Человек «растворился в процессах». Год от года нарастают «огромные технические и социальные энергии», которые привели не только к крушению старых форм жизни, но — факт намного более драматический — к тому, что человек «потерял центр своего единства», а культура признала подобное состояние необратимым. И если она способна создавать что-то значительное, то лишь оттого, что «реализм», отвергнутый и даже осмеянный, все еще подчас напоминает о своей неискоренимости, заставляя самых одаренных, совестливых художников не просто свидетельствовать об «иссыхании» и смерти обезбоженного мира, но искать пути его преображения. То есть возвращаться к религиозным первоосновам жизни.

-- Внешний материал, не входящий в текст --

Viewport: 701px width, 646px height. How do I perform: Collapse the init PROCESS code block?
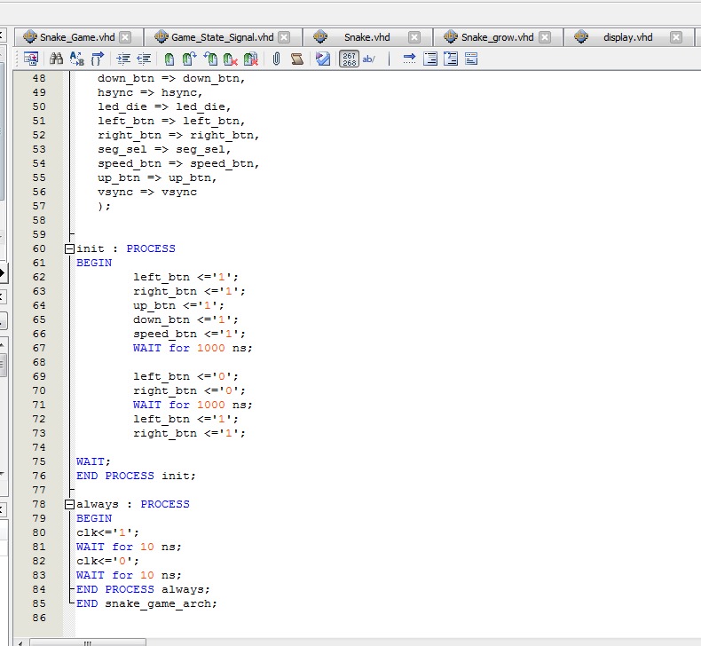[x=69, y=249]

Юрий Фельзен присутствовал на этом докладе и, видимо, испытывал, слушая Федотова, противоречивые чувства. Многое было подмечено и точно, и зорко, но полностью согласиться с такими взглядами он все-таки не мог, поскольку, признав их, он, в сущности, должен был бы признать творчески бесперспективной собственную литературную позицию. К этому времени Фельзен опубликовал три книги, составляющие почти все его наследие. У него была репутация одного из лучших молодых прозаиков Зарубежья, его высоко оценил требовательный Ходасевич, а потом и Набоков, не замечавший в своем поколении почти никого, все же назвал прозу Фельзена «настоящей литературой, чистой и честной». Однако задуматься о религиозных первоосновах эта проза наверняка не заставила бы. В ней главенствуют совсем иные мотивы и настроения.

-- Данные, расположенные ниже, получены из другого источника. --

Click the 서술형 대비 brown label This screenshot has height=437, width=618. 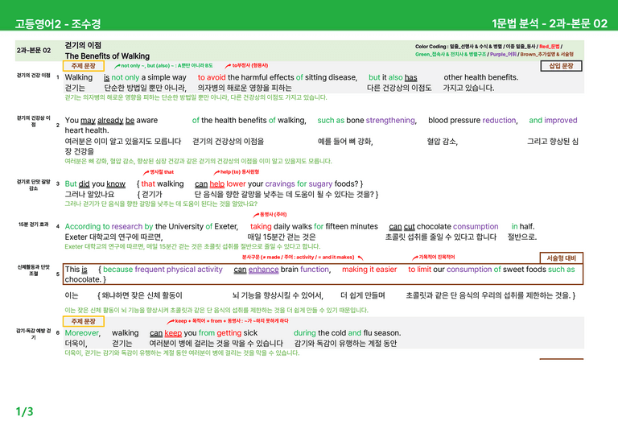pyautogui.click(x=561, y=258)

В Париже Фельзен появился не сразу — была Рига, затем Берлин. До катастрофы он успел окончить Петербургский университет, получил диплом юриста, однако работать пришлось банковским служащим, а писать по вечерам. Игра на бирже, к которой его склоняли родня и приятели, искушая перспективой полностью отдаться литературе, если повезет со ставками, лишь разорила вконец, и теперь Фельзен существовал на свое скудное жалованье да столовался у сестры, вышедшей замуж за более удачливого дельца.